#### QUOTED PASSAGE:

..............................

14

For those of you who have the good fortune not to work in a language with dynamic scope, let me give you a little refresher on how that works. Imagine a pseudo-language, called "RUBELLA", that behaves like this:

function foo() {
    print(x); // not defined locally => uses whatever value `x` has in the calling context
    y = "tetanus";
}
function bar() {
    x = "measles";
    foo();
    print(y); // not defined locally, but set by the call to `foo()`
}
bar(); // prints "measles" followed by "tetanus"

That is, variables propagate up and down the call stack freely - all variables defined in foo are visible to (and mutatable by) its caller bar, and the reverse is also true. This has serious implications for code refactorability. Imagine that you have the following code:

function a() { // defined in file A
    x = "qux";
    b();
}
function b() { // defined in file B
    c();
}
function c() { // defined in file C
    print(x);
}

Now, calls to a() will print qux. But then, someday, you decide that you need to change b a little bit. You don't know all the calling contexts (some of which may in fact be outside your codebase), but that should be alright - your changes are going to be completely internal to b, right? So you rewrite it like this:

function b() {
    x = "oops";
    c();
}

And you might think that you haven't changed anything, since you've just defined a local variable. But, in fact, you've broken a! Now, a prints oops rather than qux.


Bringing this back out of the realm of pseudo-languages, this is exactly how MUMPS behaves, albeit with different syntax.

Modern ("modern") versions of MUMPS include the so-called NEW statement, which allows you to prevent variables from leaking from a callee to a caller. So in the first example above, if we had done NEW y = "tetanus" in foo(), then print(y) in bar() would print nothing (in MUMPS, all names point to the empty string unless explicitly set to something else). But there is nothing that can prevent variables from leaking from a caller to a callee: if we have function p() { NEW x = 3; q(); print(x); }, for all we know, q() could mutate x, despite not explicitly receiving x as a parameter. This is still a bad situation to be in, but not as bad as it probably used to be.

With these dangers in mind, how can we safely refactor code in MUMPS or any other language with dynamic scoping?

There are some obvious good practices for making refactoring easier, like never using variables in a function other than those you initialize (NEW) yourself or are passed as an explicit parameter, and explicitly documenting any parameters that are implicitly passed from a function's callers. But in a decades-old, ~108-LOC codebase, these are luxuries one often does not have.

And, of course, essentially all good practices for refactoring in languages with lexical scope are also applicable in languages with dynamic scope - write tests, and so forth. The question, then, is this: how do we mitigate the risks specifically associated with the increased fragility of dynamically-scoped code when refactoring?

(Note that while How do you navigate and refactor code written in a dynamic language? has a similar title to this question, it is wholly unrelated.)

senshin
  • 334

3 Answers3

5

Wow.

I do not know MUMPS as a language, so I do not know whether my comment applies here. Generally speaking - You must refactor from inside out. Those consumers (readers) of global state (global variables) must be refactored into methods/ functions/procedures using parameters. The method c should look like this after refactoring:

function c(c_scope_x) {
   print c(c_scope_x);
}

all usages of c must be rewritten into (which is a mechanical task)

c(x)

..............................

#### LISTED ENTRIES:

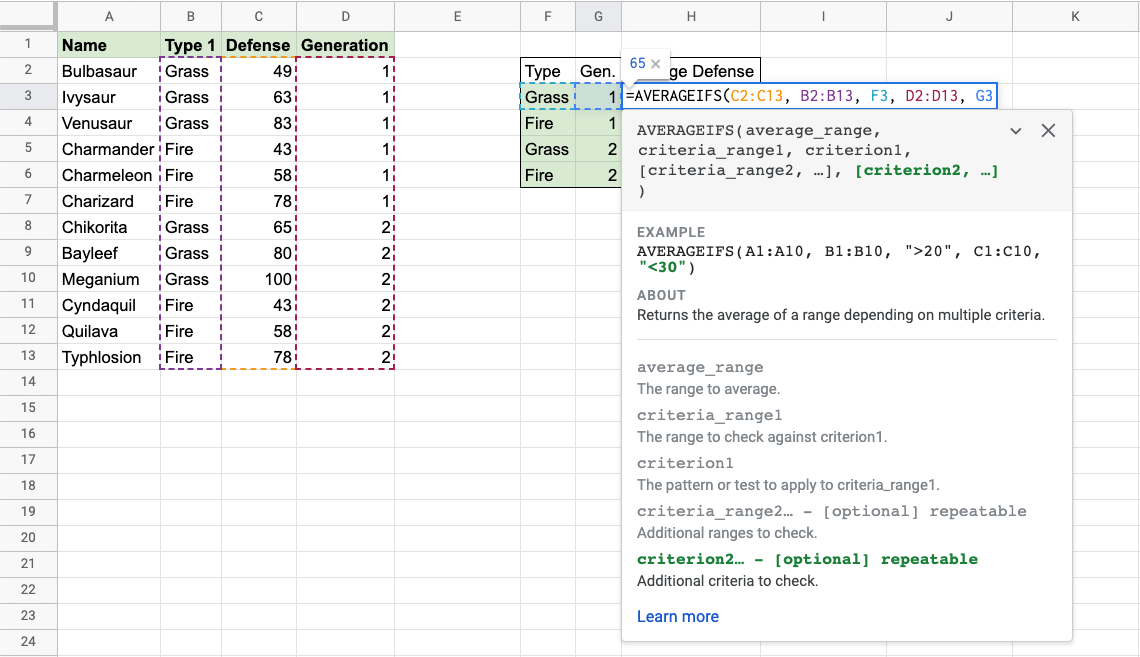This screenshot has width=1140, height=657.
Task: Select the Type header in summary table
Action: (547, 71)
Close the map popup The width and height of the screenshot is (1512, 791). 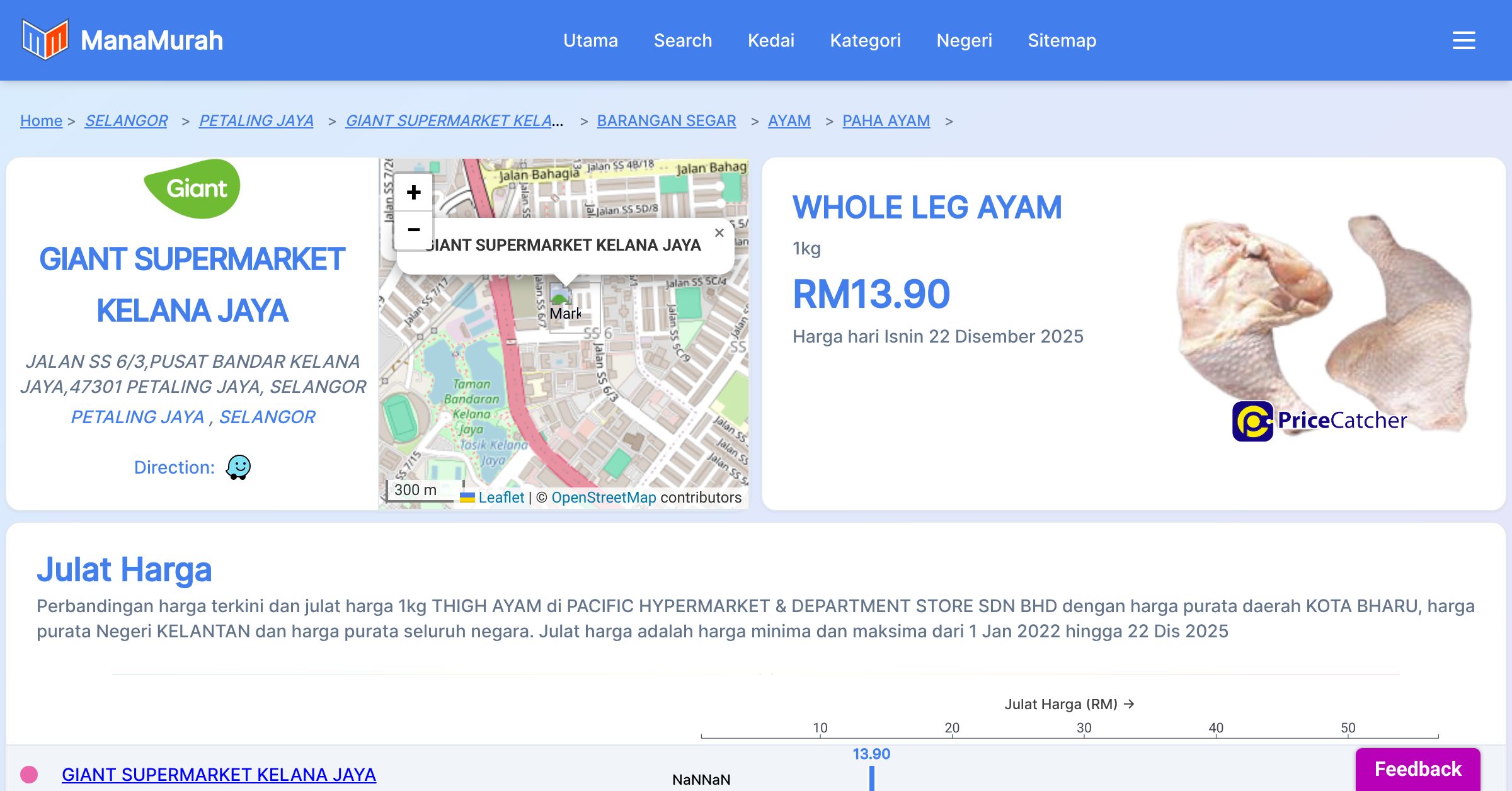[719, 233]
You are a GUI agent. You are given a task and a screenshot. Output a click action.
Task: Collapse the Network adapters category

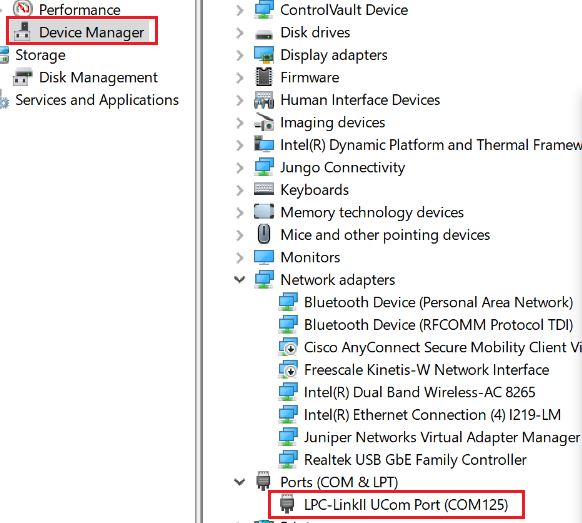240,279
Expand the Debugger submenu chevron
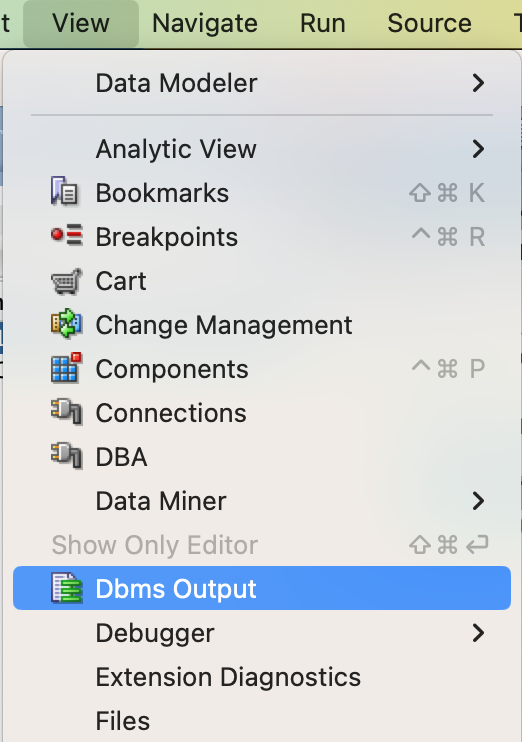522x742 pixels. point(478,633)
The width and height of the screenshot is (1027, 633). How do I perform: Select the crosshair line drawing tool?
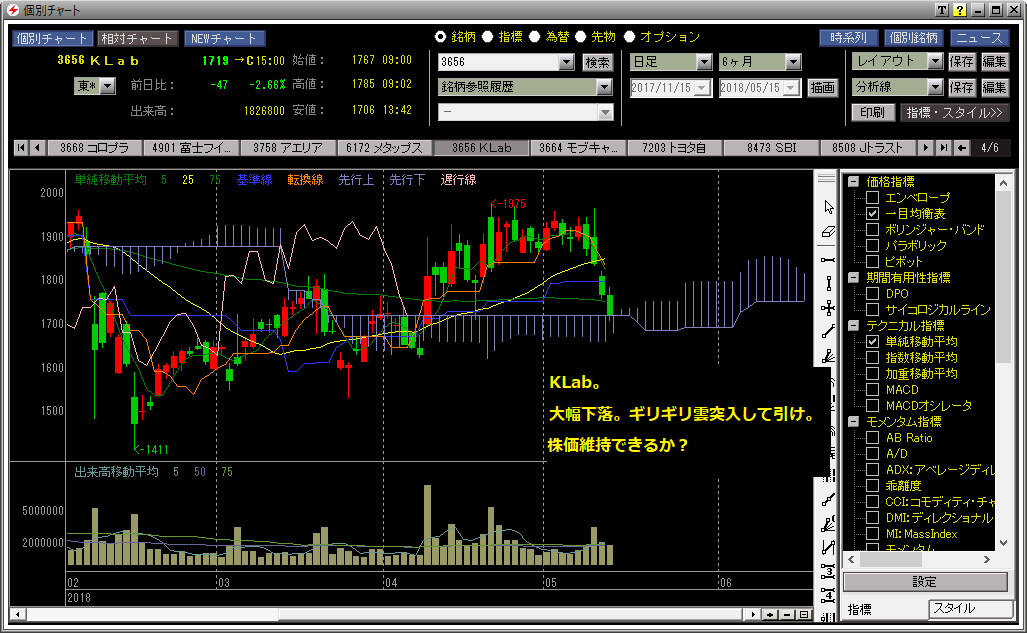click(x=828, y=308)
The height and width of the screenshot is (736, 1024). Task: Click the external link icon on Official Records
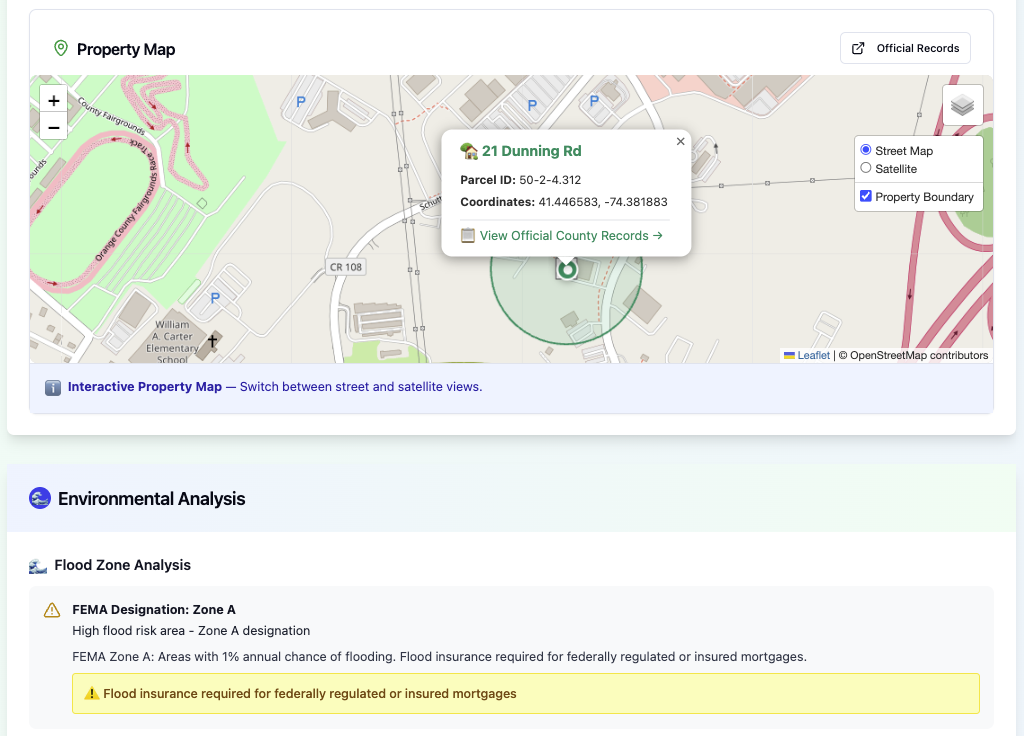click(x=857, y=47)
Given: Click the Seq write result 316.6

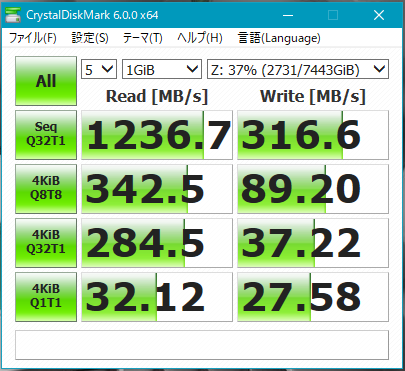Looking at the screenshot, I should (313, 135).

..............................

#### WRITTEN TASK:
Carry on the forum thread about refactoring code in dynamically scoped languages, starting right after its last line. The listing above comes from a different source than the thread.

#### WRITTEN REPLY:
this is to isolate the "inner" code from the global state by using local state. When you are done with that, you will have to rewrite b into:

function b() {
   x="oops"
   print c(x);
}

the x="oops" assignment is there to keep the side effects. Now we must consider b as polluting the global state. If you only have one polluted element consider this refactoring:

function b() {
   x="oops"
   print c(x);
   return x;
}

end rewrite each use of b with x=b(). Function b must use only methods already cleaned up (you may want ro rename c o make that clear) when doing this refactoring. After that you should refactor b to not pollute the global environment.

function b() {
   newvardefinition b_scoped_x="oops"
   print c_cleaned(b_scoped_x);
   return b_scoped_x;
}

rename b to b_cleaned. I guess you will have to play a bit with that to get accoustomed to that refactoring. Sure not every method can be refactored by this but you will have to start from the inner parts. Try that with Eclipse and java (extract methods) and "global state" a.k.a. class members to get an idea.

function x() {
  fifth_to_refactor();
  {
    forth_to_refactor()
    ....
    {
      second_to_refactor();
    }
    ...
    third_to_refactor();
  }
  first_to_refactor()
}

hth.

Question: With these dangers in mind, how can we safely refactor code in MUMPS or any other language with dynamic scoping?

  • Maybe someone else can give a hint.

Question: How do we mitigate the risks specifically associated with the increased fragility of dynamically-scoped code when refactoring?

  • Write a program, which does the safe refactorings for you.
  • Write a program, which identifis safe candidates / first candidates.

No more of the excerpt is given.